## Task statement:
Starting at the top of the listing below, copy each line exactly, stopping after the line that contains "Given: Open the 보상 아이템 combo box".
=== Section Start ===
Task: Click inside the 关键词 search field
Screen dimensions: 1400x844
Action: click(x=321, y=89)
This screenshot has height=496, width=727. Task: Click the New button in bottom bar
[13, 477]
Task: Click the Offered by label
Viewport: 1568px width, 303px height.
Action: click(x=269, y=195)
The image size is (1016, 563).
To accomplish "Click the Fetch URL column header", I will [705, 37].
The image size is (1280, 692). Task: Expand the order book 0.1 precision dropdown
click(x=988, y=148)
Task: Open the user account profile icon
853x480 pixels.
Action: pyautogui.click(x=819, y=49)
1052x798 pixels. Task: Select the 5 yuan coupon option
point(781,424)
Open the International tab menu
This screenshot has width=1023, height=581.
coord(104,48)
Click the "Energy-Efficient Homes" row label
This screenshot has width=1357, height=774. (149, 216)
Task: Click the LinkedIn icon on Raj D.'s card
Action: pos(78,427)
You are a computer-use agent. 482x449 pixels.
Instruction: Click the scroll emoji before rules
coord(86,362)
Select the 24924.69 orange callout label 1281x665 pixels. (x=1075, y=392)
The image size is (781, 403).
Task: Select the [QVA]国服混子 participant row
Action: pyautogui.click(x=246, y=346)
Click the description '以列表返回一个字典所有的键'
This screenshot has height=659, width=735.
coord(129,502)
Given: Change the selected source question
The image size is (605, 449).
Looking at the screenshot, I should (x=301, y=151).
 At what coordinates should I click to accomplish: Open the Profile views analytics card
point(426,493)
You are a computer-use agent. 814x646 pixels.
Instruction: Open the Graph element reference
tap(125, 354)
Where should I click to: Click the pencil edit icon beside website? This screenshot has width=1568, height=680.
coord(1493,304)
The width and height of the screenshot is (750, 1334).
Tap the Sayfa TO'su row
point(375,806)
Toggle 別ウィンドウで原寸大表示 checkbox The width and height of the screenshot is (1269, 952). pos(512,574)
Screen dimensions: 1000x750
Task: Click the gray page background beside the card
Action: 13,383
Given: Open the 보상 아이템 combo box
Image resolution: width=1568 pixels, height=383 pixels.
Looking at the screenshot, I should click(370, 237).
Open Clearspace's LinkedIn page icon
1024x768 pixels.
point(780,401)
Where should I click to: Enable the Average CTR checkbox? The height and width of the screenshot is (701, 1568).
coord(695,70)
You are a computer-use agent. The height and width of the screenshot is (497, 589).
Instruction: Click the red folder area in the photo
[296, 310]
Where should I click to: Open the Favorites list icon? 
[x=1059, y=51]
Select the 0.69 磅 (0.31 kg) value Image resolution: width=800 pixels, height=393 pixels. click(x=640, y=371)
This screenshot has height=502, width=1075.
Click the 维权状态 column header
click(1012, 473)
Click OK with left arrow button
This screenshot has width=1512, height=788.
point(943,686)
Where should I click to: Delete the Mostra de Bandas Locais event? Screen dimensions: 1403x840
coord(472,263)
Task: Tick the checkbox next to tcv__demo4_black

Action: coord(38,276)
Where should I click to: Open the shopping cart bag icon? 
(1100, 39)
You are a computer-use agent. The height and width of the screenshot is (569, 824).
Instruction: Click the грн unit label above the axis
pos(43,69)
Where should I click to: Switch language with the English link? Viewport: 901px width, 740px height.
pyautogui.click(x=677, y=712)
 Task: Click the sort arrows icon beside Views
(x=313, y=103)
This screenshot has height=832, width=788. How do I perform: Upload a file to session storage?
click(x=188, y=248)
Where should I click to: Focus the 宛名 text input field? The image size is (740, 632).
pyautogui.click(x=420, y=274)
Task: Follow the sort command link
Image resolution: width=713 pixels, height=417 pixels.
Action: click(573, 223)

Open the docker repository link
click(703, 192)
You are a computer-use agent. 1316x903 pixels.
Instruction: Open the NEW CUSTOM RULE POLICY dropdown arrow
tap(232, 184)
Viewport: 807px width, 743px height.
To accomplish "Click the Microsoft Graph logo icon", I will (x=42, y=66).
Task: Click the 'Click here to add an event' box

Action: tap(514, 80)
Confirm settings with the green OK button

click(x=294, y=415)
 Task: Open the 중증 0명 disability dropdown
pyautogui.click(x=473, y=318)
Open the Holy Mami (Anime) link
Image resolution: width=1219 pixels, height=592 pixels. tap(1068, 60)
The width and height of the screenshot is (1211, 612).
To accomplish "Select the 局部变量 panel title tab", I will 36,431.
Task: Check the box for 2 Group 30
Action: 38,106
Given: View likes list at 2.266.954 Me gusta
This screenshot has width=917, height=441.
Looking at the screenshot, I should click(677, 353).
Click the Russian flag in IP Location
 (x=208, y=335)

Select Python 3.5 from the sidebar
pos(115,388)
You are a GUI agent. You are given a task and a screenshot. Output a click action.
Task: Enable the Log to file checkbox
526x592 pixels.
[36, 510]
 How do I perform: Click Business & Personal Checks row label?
=== Section End ===
## Written answer:
Task: Click inside the 关键词 search field
Screen dimensions: 1400x844
Action: click(x=321, y=89)
This screenshot has height=496, width=727. Task: Click the New button in bottom bar
[13, 477]
Task: Click the Offered by label
Viewport: 1568px width, 303px height.
Action: click(x=269, y=195)
The image size is (1016, 563).
To accomplish "Click the Fetch URL column header", I will [705, 37].
The image size is (1280, 692). Task: Expand the order book 0.1 precision dropdown
click(x=988, y=148)
Task: Open the user account profile icon
853x480 pixels.
Action: pyautogui.click(x=819, y=49)
1052x798 pixels. Task: Select the 5 yuan coupon option
point(781,424)
Open the International tab menu
This screenshot has width=1023, height=581.
coord(104,48)
Click the "Energy-Efficient Homes" row label
This screenshot has width=1357, height=774. (149, 216)
Task: Click the LinkedIn icon on Raj D.'s card
Action: pos(78,427)
You are a computer-use agent. 482x449 pixels.
Instruction: Click the scroll emoji before rules
coord(86,362)
Select the 24924.69 orange callout label 1281x665 pixels. (x=1075, y=392)
The image size is (781, 403).
Task: Select the [QVA]国服混子 participant row
Action: pyautogui.click(x=246, y=346)
Click the description '以列表返回一个字典所有的键'
This screenshot has height=659, width=735.
coord(129,502)
Given: Change the selected source question
The image size is (605, 449).
Looking at the screenshot, I should (x=301, y=151).
 At what coordinates should I click to accomplish: Open the Profile views analytics card
point(426,493)
You are a computer-use agent. 814x646 pixels.
Instruction: Open the Graph element reference
tap(125, 354)
Where should I click to: Click the pencil edit icon beside website? This screenshot has width=1568, height=680.
coord(1493,304)
The width and height of the screenshot is (750, 1334).
Tap the Sayfa TO'su row
point(375,806)
Toggle 別ウィンドウで原寸大表示 checkbox The width and height of the screenshot is (1269, 952). pos(512,574)
Screen dimensions: 1000x750
Task: Click the gray page background beside the card
Action: 13,383
Given: Open the 보상 아이템 combo box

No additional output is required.